Page:Revue des Deux Mondes - 1914 - tome 20.djvu/879

La bibliothèque libre.
Le texte de cette page a été corrigé et est conforme au fac-similé.


III

Dans le triste château de Leine, où elle s’est confinée depuis sa rentrée à Hanovre, Sophie-Dorothée attend Konigsmarck. Elle ne s’inquiète même plus de conserver à sa vie conjugale une apparence capable d’éloigner les soupçons. Son unique préoccupation est d’échafauder des plans de fuite où, toujours, manque l’élément essentiel : l’argent.

Cette attitude exaspère le Prince Electoral dont l’indifférence se change en colère, en violences, au point que Sophie-Dorothée, injuriée, frappée, va chercher refuge et protection près de ses parens.

Mais les temps n’étaient plus où, fille idolâtrée, elle régnait en petite souveraine au château de Zell.

Son père, aujourd’hui, l’y accueille avec des reproches, des menaces. Inquiété à cette heure par les Danois, il ne se soucie pas de se brouiller avec Hanovre et enjoint à la fugitive d’y rentrer. Les supplications d’Eléonore d’Olbreuse sont vaines ; elle a perdu les charmes qui, jadis, lui assuraient la victoire dans ses démêlés avec son mari : la mère et la fille sont confondues dans une même malédiction. Sophie-Dorothée doit obéir. Mais, décidée désormais à ne plus rester à Hanovre, elle brûle ses vaisseaux en contrevenant gravement, envers l’Electeur et sa femme, aux lois de l’étiquette.

C’est à ce moment, qu’insouciant des dangers qui le menacent, Konigsmarck rejoint la princesse, afin d’arrêter les détails de la fuite qui s’impose prochaine. Leur anxiété est grande. Quelle Cour accueillera ces illégitimes amours ? L’Angleterre ? Il n’y faut pas songer dans les circonstances présentes. La France ? La religion leur en aurait rendu l’accès difficile.

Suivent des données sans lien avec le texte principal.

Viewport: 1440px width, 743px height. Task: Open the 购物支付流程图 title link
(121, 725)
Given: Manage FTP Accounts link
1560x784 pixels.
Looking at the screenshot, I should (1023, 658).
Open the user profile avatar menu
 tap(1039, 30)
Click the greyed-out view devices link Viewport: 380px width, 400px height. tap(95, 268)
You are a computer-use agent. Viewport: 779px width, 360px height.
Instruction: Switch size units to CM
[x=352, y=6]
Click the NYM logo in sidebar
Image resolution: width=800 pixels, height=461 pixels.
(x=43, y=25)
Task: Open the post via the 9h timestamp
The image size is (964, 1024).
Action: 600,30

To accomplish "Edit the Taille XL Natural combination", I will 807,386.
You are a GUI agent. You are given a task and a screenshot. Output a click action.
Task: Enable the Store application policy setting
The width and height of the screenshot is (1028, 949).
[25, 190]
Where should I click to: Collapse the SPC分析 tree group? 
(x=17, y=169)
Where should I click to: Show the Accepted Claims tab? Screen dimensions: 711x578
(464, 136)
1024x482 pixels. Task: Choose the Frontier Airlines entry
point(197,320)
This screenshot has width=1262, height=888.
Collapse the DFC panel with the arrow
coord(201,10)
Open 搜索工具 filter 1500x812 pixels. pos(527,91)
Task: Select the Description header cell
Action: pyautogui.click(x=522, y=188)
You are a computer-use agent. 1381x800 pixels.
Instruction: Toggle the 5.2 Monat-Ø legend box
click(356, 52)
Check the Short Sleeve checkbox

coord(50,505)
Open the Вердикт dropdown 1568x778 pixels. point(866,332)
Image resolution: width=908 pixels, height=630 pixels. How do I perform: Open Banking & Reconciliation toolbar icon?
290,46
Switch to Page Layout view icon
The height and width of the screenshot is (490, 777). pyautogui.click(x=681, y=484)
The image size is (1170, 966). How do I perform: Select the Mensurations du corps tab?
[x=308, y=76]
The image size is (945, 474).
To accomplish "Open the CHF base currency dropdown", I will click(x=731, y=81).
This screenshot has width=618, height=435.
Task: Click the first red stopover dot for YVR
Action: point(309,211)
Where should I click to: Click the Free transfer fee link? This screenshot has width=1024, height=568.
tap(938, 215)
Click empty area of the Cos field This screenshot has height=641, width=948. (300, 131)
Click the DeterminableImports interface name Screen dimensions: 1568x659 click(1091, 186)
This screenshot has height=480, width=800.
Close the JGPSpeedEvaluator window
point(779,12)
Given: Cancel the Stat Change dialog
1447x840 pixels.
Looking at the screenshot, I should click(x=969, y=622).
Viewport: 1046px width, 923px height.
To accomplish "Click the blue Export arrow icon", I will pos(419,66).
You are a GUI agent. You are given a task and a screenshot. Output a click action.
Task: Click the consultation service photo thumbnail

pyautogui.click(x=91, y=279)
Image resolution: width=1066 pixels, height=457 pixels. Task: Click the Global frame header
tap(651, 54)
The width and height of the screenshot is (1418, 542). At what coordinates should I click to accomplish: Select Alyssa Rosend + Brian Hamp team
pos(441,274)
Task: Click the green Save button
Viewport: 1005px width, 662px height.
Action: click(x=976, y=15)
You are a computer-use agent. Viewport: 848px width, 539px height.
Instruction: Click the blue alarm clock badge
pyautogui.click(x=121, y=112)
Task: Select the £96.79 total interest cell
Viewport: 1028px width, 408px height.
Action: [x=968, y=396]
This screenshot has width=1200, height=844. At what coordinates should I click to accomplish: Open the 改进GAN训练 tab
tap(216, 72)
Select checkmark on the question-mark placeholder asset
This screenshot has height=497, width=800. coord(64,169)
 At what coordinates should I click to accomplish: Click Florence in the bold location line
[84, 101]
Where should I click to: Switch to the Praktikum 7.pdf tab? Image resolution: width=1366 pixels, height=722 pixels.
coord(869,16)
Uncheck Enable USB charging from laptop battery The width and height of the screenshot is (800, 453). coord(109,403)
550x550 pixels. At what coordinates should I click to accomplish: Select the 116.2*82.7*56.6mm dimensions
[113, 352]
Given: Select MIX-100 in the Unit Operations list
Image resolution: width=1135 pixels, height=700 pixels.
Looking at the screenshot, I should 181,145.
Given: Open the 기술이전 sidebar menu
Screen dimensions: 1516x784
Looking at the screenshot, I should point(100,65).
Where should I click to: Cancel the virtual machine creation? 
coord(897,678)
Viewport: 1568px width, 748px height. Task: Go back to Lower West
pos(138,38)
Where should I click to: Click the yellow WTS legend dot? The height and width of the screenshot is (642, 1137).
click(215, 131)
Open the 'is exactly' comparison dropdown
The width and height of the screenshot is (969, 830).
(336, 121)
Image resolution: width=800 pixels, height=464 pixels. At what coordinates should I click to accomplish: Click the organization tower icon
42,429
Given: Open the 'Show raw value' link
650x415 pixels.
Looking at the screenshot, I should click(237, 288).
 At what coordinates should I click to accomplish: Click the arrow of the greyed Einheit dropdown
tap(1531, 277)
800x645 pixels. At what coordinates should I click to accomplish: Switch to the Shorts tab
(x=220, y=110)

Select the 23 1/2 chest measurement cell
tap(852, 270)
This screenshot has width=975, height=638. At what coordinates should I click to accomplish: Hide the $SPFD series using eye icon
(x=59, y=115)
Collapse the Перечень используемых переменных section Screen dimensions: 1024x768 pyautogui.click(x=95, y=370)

Le seul refuge qui s’offre à eux est la Cour du duc Antoine-Ulrich de Wolfenbuttel, le sûr ami de tous les temps. Par malheur, il était, pour l’instant, l’ennemi du Hanovre, ce qui aggravera singulièrement le cas de Sophie-Dorothée, quand, plus tard, dans le procès de son divorce, ce projet la fera convaincre de trahison.

Epiés de très près, les amans ne peuvent se voir, mais les lettres s’échangent sans relâche ; enfin, tout est prêt pour la fuite, fixée à la nuit du 1er juillet.